## HOW TO COMPLETE THIS TASK
Keep every line of the data below that has the string "header" and present those lines.

## INPUT
^^^^^^^^^^^^^^^^
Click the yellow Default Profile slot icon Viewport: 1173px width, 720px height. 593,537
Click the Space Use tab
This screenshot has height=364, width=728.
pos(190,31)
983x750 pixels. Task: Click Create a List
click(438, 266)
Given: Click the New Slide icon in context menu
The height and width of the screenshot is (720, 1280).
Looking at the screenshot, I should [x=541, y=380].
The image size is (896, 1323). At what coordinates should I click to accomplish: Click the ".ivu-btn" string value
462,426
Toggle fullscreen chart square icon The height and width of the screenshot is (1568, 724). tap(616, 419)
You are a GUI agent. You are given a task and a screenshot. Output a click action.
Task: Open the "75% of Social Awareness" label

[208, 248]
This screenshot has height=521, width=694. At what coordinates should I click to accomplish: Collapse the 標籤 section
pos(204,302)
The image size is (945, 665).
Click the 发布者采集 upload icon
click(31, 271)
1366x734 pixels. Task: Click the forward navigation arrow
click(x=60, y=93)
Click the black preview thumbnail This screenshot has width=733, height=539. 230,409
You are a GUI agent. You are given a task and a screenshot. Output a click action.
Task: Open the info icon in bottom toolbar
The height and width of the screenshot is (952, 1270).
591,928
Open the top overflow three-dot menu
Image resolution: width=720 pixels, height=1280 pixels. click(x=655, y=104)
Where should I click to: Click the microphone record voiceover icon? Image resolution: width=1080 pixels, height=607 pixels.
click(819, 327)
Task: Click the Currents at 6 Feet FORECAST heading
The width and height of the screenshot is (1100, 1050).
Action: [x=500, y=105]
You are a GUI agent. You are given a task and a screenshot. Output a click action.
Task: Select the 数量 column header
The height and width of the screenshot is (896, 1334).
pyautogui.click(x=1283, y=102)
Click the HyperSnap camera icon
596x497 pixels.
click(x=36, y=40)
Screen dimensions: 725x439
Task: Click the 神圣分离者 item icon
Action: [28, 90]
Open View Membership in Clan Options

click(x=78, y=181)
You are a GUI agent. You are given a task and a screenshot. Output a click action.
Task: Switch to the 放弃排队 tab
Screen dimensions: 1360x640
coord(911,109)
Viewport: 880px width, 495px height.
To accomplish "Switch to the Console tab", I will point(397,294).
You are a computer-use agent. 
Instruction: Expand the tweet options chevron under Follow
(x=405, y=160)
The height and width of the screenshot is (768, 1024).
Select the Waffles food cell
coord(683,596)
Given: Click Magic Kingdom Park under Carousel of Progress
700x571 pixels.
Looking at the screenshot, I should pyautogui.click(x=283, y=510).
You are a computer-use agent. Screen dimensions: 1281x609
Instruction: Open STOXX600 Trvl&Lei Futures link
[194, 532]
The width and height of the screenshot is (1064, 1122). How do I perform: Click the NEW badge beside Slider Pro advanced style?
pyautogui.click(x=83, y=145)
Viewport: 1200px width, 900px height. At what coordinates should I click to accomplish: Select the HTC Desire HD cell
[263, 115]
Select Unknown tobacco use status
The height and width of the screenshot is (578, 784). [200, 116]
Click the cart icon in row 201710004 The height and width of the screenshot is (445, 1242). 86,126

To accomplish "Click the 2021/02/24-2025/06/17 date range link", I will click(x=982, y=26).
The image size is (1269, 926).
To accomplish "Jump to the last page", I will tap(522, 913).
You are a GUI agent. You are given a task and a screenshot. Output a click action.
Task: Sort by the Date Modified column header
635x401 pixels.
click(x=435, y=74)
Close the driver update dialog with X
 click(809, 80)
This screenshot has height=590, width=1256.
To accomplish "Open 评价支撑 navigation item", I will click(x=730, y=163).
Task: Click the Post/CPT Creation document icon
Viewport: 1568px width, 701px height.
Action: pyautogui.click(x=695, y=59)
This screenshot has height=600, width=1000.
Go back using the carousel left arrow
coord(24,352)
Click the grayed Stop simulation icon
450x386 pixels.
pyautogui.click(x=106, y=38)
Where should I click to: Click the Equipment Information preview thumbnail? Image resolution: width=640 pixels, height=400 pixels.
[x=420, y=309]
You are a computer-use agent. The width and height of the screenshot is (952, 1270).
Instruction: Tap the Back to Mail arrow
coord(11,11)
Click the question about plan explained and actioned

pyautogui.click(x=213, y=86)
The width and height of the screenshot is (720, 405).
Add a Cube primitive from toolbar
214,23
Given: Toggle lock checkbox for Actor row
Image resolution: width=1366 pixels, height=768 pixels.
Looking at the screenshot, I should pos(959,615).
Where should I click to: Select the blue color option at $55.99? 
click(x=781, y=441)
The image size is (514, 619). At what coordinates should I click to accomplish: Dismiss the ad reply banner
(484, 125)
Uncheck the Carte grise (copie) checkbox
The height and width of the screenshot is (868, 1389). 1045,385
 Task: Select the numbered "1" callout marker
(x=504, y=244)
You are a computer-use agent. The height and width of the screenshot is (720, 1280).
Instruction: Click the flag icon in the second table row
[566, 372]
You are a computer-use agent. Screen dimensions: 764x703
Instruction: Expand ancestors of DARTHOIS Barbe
^^^^^^^^^^^^^^^^
## EXERCISE SOLUTION
Task: Select the 数量 column header
Task: Sort by the Date Modified column header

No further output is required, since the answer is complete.